Kolumne Zauberland Sziget: Rummelplatz für Erwachsene

Der Ort, wo versoffene Iron Maiden-Anhänger neben verknoteten Yoga-Jüngern im Gras liegen und man sich sogar R.E.M. anhört - das Zauberland Sziget-Festival.

Für eine Woche gibt es auf dieser Erde ein Zauberland. Es gibt hat Hunderte von Flaggen und Tag für Tag neue Hymnen. Seine Sprache ist ein baylonisches Wirrwarr und die Kunstwerke, die es hervorbringt, sehen stark nach Werbung für Telefone und Zigaretten aus. Sie sind es auch.

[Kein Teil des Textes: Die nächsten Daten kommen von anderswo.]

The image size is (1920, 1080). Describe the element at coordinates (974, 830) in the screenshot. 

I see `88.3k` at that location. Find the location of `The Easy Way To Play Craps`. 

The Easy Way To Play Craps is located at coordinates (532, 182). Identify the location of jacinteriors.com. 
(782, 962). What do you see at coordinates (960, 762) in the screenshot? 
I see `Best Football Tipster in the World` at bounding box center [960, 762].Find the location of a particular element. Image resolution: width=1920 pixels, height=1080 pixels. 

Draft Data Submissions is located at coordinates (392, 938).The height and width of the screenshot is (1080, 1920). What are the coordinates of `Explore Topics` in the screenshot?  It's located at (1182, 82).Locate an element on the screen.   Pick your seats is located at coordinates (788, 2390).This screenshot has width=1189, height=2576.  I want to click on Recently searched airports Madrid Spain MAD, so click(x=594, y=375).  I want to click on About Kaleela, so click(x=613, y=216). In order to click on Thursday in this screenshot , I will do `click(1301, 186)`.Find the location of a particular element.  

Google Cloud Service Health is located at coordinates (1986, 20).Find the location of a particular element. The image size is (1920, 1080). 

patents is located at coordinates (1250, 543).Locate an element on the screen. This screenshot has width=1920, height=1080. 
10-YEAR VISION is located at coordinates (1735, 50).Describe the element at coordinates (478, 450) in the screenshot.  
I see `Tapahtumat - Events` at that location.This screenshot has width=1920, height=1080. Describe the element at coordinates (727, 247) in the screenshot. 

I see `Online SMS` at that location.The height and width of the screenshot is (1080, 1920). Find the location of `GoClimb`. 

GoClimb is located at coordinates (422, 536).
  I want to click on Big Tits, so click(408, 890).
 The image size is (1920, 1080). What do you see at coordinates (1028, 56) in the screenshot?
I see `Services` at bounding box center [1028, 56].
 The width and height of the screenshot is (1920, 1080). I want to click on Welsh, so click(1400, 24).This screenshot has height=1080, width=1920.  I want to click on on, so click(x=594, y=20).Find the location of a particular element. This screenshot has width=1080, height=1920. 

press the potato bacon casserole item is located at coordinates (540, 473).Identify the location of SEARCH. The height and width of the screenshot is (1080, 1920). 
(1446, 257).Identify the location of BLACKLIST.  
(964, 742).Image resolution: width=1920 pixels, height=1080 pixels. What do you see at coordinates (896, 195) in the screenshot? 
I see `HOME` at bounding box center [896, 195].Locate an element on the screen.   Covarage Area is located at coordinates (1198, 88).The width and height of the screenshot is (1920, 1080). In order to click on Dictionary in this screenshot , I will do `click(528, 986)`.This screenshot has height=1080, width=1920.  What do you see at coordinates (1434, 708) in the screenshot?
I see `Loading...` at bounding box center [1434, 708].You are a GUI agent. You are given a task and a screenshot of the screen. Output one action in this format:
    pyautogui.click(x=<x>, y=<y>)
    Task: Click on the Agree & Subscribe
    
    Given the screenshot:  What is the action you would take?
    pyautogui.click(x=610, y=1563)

Das Sziget hat begonnen - das Festival auf der Obudai-Insel mitten in der Donau und auch mitten in der ungarischen Hauptstadt Budapest. Zu betreten ist es nur über eine Brücke und wer diese paar Meter gegangen ist, findet sich in einer Parallelwelt wieder. die Sonne scheint auch über dem Rest der Welt, aber hier scheint sie heller. Wer morgens um Zehn die lampiongekrőnten Strassen entlang läuft kann hunderte Menschen bei dem Versuch beaobachten, ihre Beine bei Yoga-Übungen hinter den Kopf zu zwingen. Dazu ertőnt von einer Bühne esoterische Musik. Daneben liegen schwarz gekleidete Metaller besoffen im Gras. Gestern haben Iron Maiden gespielt.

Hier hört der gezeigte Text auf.